Parameter Golf v2¶
When your entire trainable model fits in 25 megabytes, every trick matters. These six techniques come from the OpenAI Parameter Golf competition and MicroGPT — the art of making small models punch above their weight.
Why This Matters Here¶
graph LR
BB["Frozen Backbone<br/>3-7B params"] --> FUS["Fusion"] --> AH["Action Heads<br/>~6M params"]
style BB fill:#1565c0,color:#fff
style AH fill:#e65100,color:#fff
The backbone is frozen. All learning happens in ~6M parameters. The action heads are our small model. Every technique from a competition to minimize perplexity per parameter byte applies directly to making a robot move better with fewer weights.
Six Techniques¶
1. ReLU² — Smoother Gradients¶
class ReLUSquared(nn.Module):
"""max(0, x)² — smoother than GELU, cheaper to compute."""
def forward(self, x):
return F.relu(x).square()
The gradient is 2·max(0,x) — continuous at zero, unlike ReLU's cliff. For action heads, this means smoother trajectories. Cheaper than GELU's exp().

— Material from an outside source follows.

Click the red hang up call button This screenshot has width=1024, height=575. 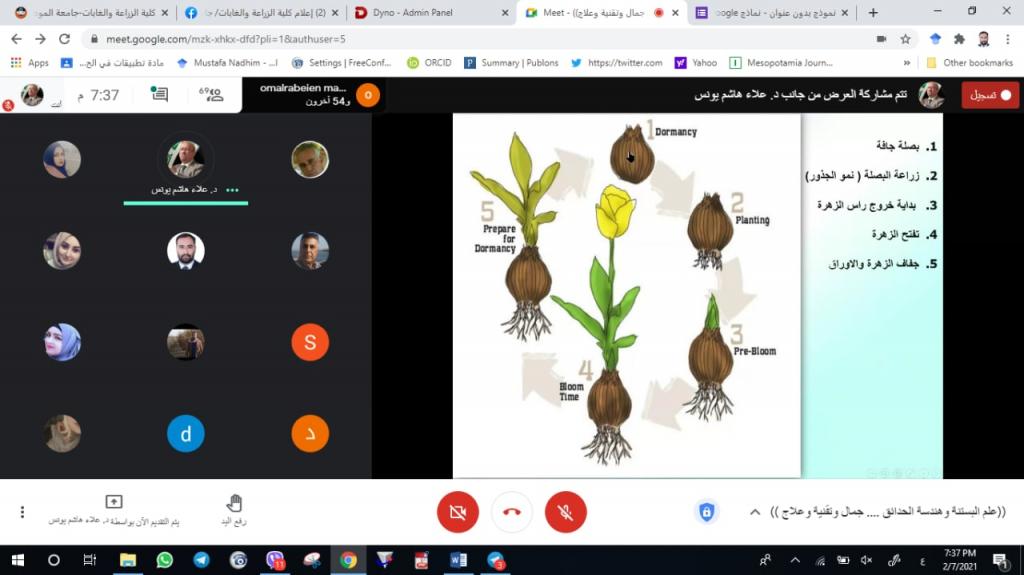(512, 512)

2. RMSNorm — Half the Cost¶
class RMSNorm(nn.Module):
"""x / √(mean(x²)) — no mean subtraction, no bias."""
def forward(self, x):
return x * torch.rsqrt(x.pow(2).mean(-1, keepdim=True) + self.eps) * self.weight
LayerNorm subtracts the mean AND divides by std. RMSNorm just divides by the root mean square. Same training stability, fewer operations.
3. Learnable Residual Scales¶
self.residual_scales = nn.ParameterList([nn.Parameter(torch.ones(1)) for _ in range(n)])
# In forward: h = h + α · h_in (α is learned, starts at 1.0)
Frozen backbone features dominate early in training. The learned α lets the network decide — per layer — how much residual signal to preserve. The network learns its own trust ratio.
4. U-Net Skip Connections¶
In 3–4 layer MLPs, middle layers can become gradient bottlenecks. Skipping from layer 0 to the output creates a gradient highway — the signal can always flow directly. Only activates for num_layers >= 3.
5. Logit Soft-Capping¶
def soft_cap(x, cap=1.0):
"""cap · tanh(x / cap) — approaches ±1 asymptotically, never hits it."""
return cap * torch.tanh(x / cap)
graph LR
subgraph "Hard Tanh"
HT["Hits wall at ±1<br/>Gradient dies"]
end
subgraph "Soft-Cap"
SC["Approaches ±1 smoothly<br/>Gradient always flows"]
end
style SC fill:#1b5e20,color:#fff
style HT fill:#b71c1c,color:#fff
Hard Tanh kills gradients at the boundary. When an action prediction is near ±1, the optimizer can't fine-tune it. Soft-capping maintains gradient flow at the extremes, letting the model make precise adjustments where they matter most.
6. Optimizer Tuning¶
| Parameter | Standard | Parameter Golf | Why |
|---|---|---|---|
adam_β₁ |
0.9 | 0.85 | Faster adaptation — action distributions shift mid-training |
adam_β₂ |
0.999 | 0.99 | Less momentum lag |
max_grad_norm |
1.0 | 0.3 | Small heads diverge easily — clip hard |
Configuration¶
All v2 features are on by default but individually togglable:
from neon.model.action_heads import ActionHeadConfig
# Full v2 (default — all tricks enabled)
config = ActionHeadConfig(
use_relu_squared=True,
use_rmsnorm=True,
use_residual_scale=True,
use_skip_connections=True,
soft_cap_value=1.0,
)
# Legacy mode (disable everything)
config = ActionHeadConfig(
use_relu_squared=False, # → GELU
use_rmsnorm=False, # → Identity
use_residual_scale=False, # → No learned scales
use_skip_connections=False, # → No U-Net skip
soft_cap_value=0.0, # → Hard Tanh
)
Origin Story¶
These techniques were discovered by analyzing winning entries in OpenAI's Parameter Golf competition, where contestants minimized perplexity per parameter byte. The pure-Python implementation lives in MicroGPT's engine.py — built from scratch with no PyTorch, no dependencies, just math. We ported the concepts to PyTorch for Neon's action decoders, where every saved byte means a faster robot.